Bob graduated from New Hartford High School in upstate New York. At Amherst he majored in American studies and played on the freshman and varsity teams in both football and basketball. A fine defensive halfback, he ripped off a dazzling punt return in the Colby game. One year Amherst sponsored a boxing exhibition, inviting students to volunteer as participants who would be gloved and paired up against each other for a few rounds. Bob, not one to be timid about physical challenges, volunteered. I remember watching him glide gracefully about the ring as he and his opponent went about the business of pummeling each other.
During the summer of 1950, Bob and Frances Grass chanced to meet in the Adirondack Mountains. He was visiting a friend, and she was there from her home in Virginia to work in a resort hotel as a riding instructor. Frances grew up on a tobacco farm and graduated from Mary Washington Univ. They married in 1953.
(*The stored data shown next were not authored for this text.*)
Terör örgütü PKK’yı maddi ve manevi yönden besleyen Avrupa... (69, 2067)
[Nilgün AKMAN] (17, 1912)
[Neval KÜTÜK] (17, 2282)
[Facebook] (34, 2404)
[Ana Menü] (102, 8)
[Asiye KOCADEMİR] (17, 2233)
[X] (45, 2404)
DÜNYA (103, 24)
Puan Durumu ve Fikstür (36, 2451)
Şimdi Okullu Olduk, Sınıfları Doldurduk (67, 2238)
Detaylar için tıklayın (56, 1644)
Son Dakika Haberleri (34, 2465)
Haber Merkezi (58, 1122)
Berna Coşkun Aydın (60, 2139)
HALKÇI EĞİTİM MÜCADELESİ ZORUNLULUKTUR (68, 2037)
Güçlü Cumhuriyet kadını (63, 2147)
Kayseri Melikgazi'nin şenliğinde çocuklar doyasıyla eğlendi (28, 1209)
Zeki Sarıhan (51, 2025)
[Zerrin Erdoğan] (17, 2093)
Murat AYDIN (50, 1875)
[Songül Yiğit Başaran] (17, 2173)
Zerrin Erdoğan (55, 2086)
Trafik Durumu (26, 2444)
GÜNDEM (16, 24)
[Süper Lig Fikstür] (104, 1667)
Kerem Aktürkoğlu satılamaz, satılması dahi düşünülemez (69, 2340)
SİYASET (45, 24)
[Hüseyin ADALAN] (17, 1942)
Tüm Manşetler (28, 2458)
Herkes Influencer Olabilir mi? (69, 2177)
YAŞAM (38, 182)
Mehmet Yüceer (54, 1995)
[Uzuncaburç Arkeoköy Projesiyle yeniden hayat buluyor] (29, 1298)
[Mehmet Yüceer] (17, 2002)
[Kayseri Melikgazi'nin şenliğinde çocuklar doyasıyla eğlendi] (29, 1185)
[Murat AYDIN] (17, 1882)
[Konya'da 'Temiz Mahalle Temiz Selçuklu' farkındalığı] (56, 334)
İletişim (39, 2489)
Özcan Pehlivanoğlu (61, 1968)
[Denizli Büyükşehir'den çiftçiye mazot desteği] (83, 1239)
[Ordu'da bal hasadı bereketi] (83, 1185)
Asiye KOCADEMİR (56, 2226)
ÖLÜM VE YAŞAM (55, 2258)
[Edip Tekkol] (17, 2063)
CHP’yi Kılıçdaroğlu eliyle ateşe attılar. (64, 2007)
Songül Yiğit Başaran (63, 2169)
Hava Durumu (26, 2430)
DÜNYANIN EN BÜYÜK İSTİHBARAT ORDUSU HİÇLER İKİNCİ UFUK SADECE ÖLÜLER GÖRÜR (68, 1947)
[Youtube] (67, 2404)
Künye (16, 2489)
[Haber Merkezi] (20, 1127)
After graduating from Amherst, Conway joined the U.S. Air Force. He completed his training to be a pilot, and in 1953, he was sent with his wife to Bitburg Air Base in the Eifel Mountains of West Germany. Bitburg was becoming a major frontline military base in the Cold War. The pilots faced the daunting assignment of learning to fly new supersonic jets, first the F-86 and, a couple of years later, the F-100. They made constant sorties over western Europe, and fatal accidents occurred. Bob also was gone from the base on extended maneuvers, sometimes to North Africa for tension-filled weeks. There were leave breaks, however, when the family was able to travel in a relaxed fashion through other parts of Germany. The Conways lived at the base for five years. Their son, Jamie, was born in Germany, Lisa, later in the U.S.
In 1958, Bob left the U.S. Air Force and returned with his family to his hometown in upstate New York. Starting with a background in carpentry, he began a business building houses. The business was hurt by a sinking local economy and ultimately was abandoned. Bob changed course and studied at Syracuse Univ. to become a teacher. Afterwards, he taught math for 24 years at New Hartford High School, the same school where he had been a student and shining star athlete almost a generation before. During those years teaching, he continued his involvement in sports, coaching children in Pop Warner football and becoming good enough in golf to win numerous tournaments and to reign for several years as the club champion. Frances is athletic herself, and the parents’ talents have extended to their children. Besides his physical endeavors, Bob was an avid reader, especially of historical texts.
Frances wrote in a letter about their life together: “Bob and I were hikers and backpackers. We both loved the Adirondacks, and we had the summers free. We took long hikes (weeks!) and climbed the highest peaks. He loved all that—the planning, the lean-tos, the fires.”